The general effect of stimulants on the body is expressed in physical activity and vigor, increased mental performance, decreased appetite, drowsiness, fatigue, and improved mood. At the same time, irritability, anxiety, inadequate reactions, and insomnia occur. Large doses of stimulants may cause repetitive teeth grinding, weight loss, false tactile sensations, and tingling of facial skin (Sapolsky, 2005). An overdose can lead to dizziness, tremors, bowel spasms, chest pains, severe heart palpitations, and cause anxiety, aggressiveness, panic attacks, and paranoia. Anxiety and suicidal tendencies persist for several months.
Psychedelics are substances that have a psychotropic effect on a person’s emotional state, changing their consciousness. The drugs do not cause withdrawal, or vivid physical dependence. At the same time, such addiction is already formed from the first time. Over time the patient develops a degradation of personality (Sapolsky, 2005). The danger of psychedelics is an increase in latent mental illness – schizophrenia, manic-depressive psychosis, attacks of paranoia, and so on. In some cases, the harm of psychedelics is in a sharp change of mood and the emergence of depression, which can be so pronounced that, in some cases, it leads to suicide attempts.
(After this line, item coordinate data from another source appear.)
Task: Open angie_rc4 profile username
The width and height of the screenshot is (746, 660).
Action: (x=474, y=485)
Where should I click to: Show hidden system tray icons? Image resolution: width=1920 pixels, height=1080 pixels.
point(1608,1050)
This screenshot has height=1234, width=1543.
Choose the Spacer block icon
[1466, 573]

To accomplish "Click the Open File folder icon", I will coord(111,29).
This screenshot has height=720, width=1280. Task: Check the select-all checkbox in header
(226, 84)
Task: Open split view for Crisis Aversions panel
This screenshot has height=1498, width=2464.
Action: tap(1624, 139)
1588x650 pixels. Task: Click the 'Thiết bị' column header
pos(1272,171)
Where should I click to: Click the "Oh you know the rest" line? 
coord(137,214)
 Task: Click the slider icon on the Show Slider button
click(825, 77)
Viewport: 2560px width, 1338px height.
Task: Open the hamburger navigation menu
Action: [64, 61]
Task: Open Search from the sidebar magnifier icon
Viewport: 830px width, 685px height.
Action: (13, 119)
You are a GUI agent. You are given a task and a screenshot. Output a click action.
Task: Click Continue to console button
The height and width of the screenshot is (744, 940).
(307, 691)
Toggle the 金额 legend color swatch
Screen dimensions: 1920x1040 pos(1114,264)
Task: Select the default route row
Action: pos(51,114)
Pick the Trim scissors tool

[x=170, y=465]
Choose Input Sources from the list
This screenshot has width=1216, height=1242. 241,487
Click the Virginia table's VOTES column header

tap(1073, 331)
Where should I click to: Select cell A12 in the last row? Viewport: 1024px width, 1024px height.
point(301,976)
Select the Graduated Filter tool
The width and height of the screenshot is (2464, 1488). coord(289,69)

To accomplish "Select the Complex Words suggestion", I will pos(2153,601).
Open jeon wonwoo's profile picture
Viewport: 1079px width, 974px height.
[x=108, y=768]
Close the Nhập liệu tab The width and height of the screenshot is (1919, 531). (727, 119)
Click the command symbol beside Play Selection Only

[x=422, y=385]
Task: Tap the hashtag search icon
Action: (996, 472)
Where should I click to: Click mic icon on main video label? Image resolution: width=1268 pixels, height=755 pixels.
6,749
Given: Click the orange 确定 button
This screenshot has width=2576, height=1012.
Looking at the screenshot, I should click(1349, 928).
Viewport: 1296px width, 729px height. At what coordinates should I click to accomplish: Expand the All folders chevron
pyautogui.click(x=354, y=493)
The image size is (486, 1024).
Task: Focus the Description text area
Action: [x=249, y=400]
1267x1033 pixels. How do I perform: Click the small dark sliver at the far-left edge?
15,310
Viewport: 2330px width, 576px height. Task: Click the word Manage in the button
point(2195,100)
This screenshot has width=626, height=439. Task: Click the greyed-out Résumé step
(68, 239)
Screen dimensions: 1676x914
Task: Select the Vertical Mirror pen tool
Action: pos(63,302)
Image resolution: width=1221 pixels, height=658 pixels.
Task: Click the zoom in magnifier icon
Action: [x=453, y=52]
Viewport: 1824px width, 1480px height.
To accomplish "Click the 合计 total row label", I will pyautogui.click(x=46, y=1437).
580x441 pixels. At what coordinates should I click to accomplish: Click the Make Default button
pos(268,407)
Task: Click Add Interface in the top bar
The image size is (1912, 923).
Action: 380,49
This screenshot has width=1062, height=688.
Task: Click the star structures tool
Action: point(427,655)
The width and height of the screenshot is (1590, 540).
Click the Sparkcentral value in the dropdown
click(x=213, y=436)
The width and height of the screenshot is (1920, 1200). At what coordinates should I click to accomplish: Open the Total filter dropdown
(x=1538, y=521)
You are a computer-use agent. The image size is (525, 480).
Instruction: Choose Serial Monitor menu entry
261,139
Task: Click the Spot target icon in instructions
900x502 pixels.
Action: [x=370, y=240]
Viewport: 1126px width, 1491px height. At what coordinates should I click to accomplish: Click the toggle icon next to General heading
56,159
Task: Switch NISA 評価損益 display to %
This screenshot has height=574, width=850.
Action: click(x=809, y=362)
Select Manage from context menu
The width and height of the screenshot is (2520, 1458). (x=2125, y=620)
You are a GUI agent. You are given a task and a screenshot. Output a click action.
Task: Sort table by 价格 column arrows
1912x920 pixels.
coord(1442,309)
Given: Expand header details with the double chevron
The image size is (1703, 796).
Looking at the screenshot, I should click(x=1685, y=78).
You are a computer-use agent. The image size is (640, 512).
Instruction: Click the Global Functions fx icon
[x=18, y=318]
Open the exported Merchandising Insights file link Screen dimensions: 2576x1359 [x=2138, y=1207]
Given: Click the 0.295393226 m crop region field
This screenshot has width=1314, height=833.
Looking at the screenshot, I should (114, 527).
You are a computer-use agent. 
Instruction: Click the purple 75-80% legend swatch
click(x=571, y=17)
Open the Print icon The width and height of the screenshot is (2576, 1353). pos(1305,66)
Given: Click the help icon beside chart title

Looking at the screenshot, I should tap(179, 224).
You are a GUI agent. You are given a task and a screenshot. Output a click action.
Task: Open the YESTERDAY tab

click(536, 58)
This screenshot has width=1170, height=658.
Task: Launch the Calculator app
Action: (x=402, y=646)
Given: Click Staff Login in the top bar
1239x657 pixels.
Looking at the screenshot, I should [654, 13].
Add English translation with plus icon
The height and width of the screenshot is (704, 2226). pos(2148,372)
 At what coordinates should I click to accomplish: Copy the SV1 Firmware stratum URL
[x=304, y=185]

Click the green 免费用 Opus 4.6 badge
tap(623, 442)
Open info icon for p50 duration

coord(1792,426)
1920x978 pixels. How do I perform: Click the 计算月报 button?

The mechanism of action of antidepressants depends on the group to which a particular drug belongs. However, all antidepressants have one thing in common: the effect on neurotransmitters belonging to monoamines. Due to this, a patient suffering from depression improves his mood, increases mental alertness, apathy, melancholy, lethargy, anxiety, irritability, and nervousness decrease or disappear, sleep quality improves, and its phase structure and duration are normalized (Sapolsky, 2005). Antidepressants affect only the depressive background; in a healthy person, taking most antidepressants does not cause changes in consciousness. They do not affect a person’s intellect, cognitive abilities, or memory.
Psychoactive drugs temporarily affect a person’s neurochemistry, which in turn causes changes in their mood, cognition, perception, and behavior. Psychoactive drugs can affect the brain in different ways (Sapolsky, 2005). Each drug specifically affects one or more neurotransmitters or neuroreceptors in the brain. Psychotropic drugs regulate human mental functions: emotions, memory, thinking, behavior motivation, psychomotor activity, and mood. It is known that the use of psychotropic drugs reduces cognitive skills and has a detrimental effect on all organs and body systems, causing irreversible changes (Sapolsky, 2005). The central nervous system, through which all other organs and body systems are coordinated, is particularly affected.
Reference
Sapolsky, R. (Lecturer). (2005). Biology and Human Behavior: The Neurological Origins of Individuality 12 Lecture [DVD]. Web.